Se le formaba un hoyuelo en el lado izquierdo cuando sonreía, mas no en el derecho.
—Perfecto, entonces. ¿Qué es lo otro que quería decirme?
—Es sobre mister Giles Devore. ¿Es amigo suyo?
—En cierto modo —dije secamente. Y luego añadí—: ¿Por qué? ¿Por qué lo pregunta?
—Hubo un curioso incidente en la sesión de firmas de esta mañana. Tenía pensado ir a la sesión puesto que sabía que estaría allí el Dr. Asimov y quería reparar lo de anoche. Me demoré un rato por… por curiosidad y se produjo un… un alboroto. Mister Devore parecía muy desgraciado. Me molestó, pues para el hotel es muy importante que nada tenga apariencia desagradable sin ninguna necesidad…
—Entiendo.
—Había pasado, sin embargo. Había sido afectado por algo muy serio. Más tarde le oí murmurar: «¡Ese Darius! ¡Ese Darius Just!». Y lo decía con odio. Tenía que encontrarlo a usted… Esperaba que estuviera en el almuerzo, pues no sabía cómo localizarlo de otro modo… así que podía disculparme ante usted y avisarle. Mister Devore es un hombre corpulento y alto y usted no… no muy alto… y…
—Es un hombre tan blando como un acerico —dije desdeñosamente— al que se le han sacado los alfileres, Sarah. No me desvalorice, sin embargo. Con una sola mano, con la palma abierta, puedo darle un sopapo y darle las gracias por el favor. Puedo…
Creo que fue la palabra «favor» la que realizó la conexión.
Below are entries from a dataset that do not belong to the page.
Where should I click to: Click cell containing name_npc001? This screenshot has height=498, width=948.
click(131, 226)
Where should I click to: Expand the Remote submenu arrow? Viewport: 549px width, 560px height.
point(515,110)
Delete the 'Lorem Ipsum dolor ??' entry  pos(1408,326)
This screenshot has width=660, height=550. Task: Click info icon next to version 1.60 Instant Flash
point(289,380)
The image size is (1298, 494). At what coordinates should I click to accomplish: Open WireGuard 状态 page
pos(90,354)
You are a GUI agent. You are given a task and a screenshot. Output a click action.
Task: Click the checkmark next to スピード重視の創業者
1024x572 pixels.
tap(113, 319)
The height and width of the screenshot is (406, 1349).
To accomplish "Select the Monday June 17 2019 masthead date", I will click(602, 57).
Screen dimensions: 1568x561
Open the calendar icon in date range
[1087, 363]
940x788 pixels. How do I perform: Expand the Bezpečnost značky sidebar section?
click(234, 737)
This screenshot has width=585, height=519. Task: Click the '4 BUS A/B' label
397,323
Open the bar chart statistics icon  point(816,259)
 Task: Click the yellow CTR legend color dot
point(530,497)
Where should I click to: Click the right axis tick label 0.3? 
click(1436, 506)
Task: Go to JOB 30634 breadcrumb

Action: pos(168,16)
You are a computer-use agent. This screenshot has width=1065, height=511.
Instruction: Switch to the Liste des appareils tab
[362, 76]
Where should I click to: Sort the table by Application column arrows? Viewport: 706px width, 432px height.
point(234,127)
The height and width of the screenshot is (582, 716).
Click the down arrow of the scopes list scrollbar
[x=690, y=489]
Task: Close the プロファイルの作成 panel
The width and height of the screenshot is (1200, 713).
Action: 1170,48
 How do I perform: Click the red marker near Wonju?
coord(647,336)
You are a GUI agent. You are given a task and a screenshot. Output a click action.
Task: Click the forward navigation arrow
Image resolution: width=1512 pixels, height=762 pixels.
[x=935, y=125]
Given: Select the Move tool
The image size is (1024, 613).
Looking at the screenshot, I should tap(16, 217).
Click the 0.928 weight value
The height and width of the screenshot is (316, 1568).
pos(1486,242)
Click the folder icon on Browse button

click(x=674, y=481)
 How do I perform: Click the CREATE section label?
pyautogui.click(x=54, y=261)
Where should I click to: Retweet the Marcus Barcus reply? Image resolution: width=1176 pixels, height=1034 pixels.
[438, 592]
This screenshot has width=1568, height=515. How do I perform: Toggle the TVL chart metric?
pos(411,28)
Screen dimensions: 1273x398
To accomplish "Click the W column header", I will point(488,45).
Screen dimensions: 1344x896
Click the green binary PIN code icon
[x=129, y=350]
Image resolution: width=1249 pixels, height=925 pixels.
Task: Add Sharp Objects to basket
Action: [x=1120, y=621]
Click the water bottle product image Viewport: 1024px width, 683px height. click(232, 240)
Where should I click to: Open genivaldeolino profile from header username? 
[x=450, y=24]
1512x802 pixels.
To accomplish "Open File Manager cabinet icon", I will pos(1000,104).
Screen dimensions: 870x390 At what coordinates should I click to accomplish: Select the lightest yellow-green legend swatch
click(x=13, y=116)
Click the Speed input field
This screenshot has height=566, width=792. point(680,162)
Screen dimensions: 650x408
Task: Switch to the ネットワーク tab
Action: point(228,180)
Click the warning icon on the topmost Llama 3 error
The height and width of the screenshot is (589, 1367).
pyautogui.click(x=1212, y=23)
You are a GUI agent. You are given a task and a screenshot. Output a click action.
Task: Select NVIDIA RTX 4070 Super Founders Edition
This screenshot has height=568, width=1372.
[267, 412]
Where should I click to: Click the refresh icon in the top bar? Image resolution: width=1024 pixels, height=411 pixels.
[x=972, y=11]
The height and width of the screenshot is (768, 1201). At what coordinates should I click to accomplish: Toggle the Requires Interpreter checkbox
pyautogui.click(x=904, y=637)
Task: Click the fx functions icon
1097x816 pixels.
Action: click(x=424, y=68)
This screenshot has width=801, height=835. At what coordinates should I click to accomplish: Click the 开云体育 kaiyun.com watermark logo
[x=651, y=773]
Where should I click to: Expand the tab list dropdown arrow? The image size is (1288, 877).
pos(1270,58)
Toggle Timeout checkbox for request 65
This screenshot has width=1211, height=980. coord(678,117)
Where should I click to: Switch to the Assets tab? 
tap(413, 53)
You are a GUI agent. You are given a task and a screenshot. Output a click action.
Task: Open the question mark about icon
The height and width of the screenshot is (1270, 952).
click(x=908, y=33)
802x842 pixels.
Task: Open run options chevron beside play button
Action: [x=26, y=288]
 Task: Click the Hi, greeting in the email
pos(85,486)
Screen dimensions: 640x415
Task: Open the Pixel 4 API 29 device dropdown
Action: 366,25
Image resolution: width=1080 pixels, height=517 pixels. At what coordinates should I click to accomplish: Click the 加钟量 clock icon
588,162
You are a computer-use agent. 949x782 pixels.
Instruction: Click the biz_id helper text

En cualquier caso, a la una y cuarto de la tarde del lunes 26 de mayo de 1975, recordé, de golpe, lo que había olvidado aproximadamente dieciocho horas antes.
—¡Dios mío! —exclamé, medio ahogado—. ¡Dios mío!
Me golpeé rudamente los bolsillos de mi chaqueta preso de agónico aturdimiento. Me había cambiado de camisa, de calcetines y ropa interior aquella mañana, pero vestía aún los mismos pantalones y la misma chaqueta que la noche anterior. La llave de la habitación estaba en el bolsillo de mi chaqueta; podía notarla. El resguardo también tenía que estar allí.
—Perdóneme —dije con voz entrecortada—. Tengo que hacer algo.
—Pero ¿qué es? —dijo ella con voz asustada.
Harold Sayers, mi compañero de mesa, debía haberme estado observando desde una distancia de veinte pies. Se levantó preocupado; diversos pares de ojos me miraban desde otras direcciones. Había atraído la atención de la mesa principal, pero no me importó. Ni siquiera me importó que en aquel momento estuvieran sirviendo un magnífico helado como postre y que podía perdérmelo… por no decir nada del café.
Eché a correr, buscando el resguardo con la mano.